Then, one by one, they slipped out all together: the stories, the poems, the answers and the people around me. When the last one fell to the ground, it took me a while, but I realized I could pick them right back up. (Well, not the people. That was more difficult.) Each time, each one, when I picked it back up, I gripped it differently. I felt it differently—in my hand, my mind… even my heart. After a while, I would drop them again: on purpose. Pick them up again and again: always differently and new. Always just as good. Always the same in some way: the words on the page were always the same. The same literal words, but everything else could be different.


It was no longer about the answer; it was about answers. It wasn’t about resolution, or being done; it was about the conflict, and how it never ended. This was exciting. The idea that it would never end was suddenly more exciting and fulfilling than the idea that I would someday find the end. It was about the process as much and the answers.


My grip on people changed at that point. Students and friends, colleagues, were held with a lighter touch on my part. But they stayed in my hand much better and, except for the ambitious ones, they enjoyed in much more. We found answers in the text, and to the texts, and they were answers for us as well—for our times and lives. Answers for my questions or their questions and both. And not answers to merely academic questions. Well, that is with the students and friends.

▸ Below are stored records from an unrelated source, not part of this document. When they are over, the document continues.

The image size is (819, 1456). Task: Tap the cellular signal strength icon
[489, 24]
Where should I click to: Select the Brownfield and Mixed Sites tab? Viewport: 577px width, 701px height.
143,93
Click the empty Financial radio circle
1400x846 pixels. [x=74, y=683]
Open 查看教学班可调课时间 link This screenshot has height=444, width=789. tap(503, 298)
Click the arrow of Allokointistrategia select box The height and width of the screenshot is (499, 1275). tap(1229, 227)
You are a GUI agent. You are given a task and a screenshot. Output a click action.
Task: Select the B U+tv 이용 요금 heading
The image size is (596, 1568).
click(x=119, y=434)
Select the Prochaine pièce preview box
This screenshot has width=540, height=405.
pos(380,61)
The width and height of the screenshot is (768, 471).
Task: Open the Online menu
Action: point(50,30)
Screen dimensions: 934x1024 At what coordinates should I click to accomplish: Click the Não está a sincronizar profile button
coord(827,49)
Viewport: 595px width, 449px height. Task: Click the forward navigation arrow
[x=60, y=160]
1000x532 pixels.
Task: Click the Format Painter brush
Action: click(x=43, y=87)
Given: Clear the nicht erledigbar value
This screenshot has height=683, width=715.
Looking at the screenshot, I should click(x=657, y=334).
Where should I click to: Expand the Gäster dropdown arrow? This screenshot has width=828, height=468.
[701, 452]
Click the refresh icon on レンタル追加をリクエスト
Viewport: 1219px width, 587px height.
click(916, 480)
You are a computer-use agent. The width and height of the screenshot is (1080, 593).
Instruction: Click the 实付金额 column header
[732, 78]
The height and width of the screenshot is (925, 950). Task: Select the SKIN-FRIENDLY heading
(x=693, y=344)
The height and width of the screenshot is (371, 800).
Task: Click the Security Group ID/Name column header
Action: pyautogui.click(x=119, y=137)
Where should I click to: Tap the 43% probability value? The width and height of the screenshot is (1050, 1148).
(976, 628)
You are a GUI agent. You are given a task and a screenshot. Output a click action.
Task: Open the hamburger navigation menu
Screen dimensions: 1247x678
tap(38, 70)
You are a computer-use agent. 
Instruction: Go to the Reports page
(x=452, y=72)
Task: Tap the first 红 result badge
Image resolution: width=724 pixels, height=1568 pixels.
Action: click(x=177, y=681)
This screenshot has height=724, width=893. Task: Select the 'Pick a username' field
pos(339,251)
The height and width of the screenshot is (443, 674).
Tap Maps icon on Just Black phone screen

The colleagues were different. (I won’t even talk about the administration and publications.) Was everything relative all of the sudden? Was it all a free for all? If there were no answers (read: academic answers), what were out years of education for? (And the mountains of debt.) What of our authority as teachers, as experts? How could we make, indeed force, the world to be a better place with this kind of approach? Was literature then really just entertainment and escapism? The way I was approaching it, it had no singular and stable truth, and therefore could effect no change, no progress. Well, at least not any more so than pop culture: TV, popular music and movies. This approach wasn’t disciplined at all because it wasn’t scientific. (But was science really what we understood it to be?)


The way I learned to use my grip was not easy to stick to. It was rewarding—especially for my students. None of them went on to study or teach literature. In that respect I was seen as a failure. But who can make a living teaching literature these days? More importantly, I know it made their lives better.


But mine? At some point it wears you down. Santiago, Vladimir, Sisyphus: they all lived that life. Most people just read it. Some learn from it, grow a bit and move on. Pain is nothing to a man; born astride a grave we are; perpetually forging in the smithy; we must imagine him smiling. But it does get old, as I get older. It is still exciting and fulfilling. It is more and more exhausting. Is it worth it? Still?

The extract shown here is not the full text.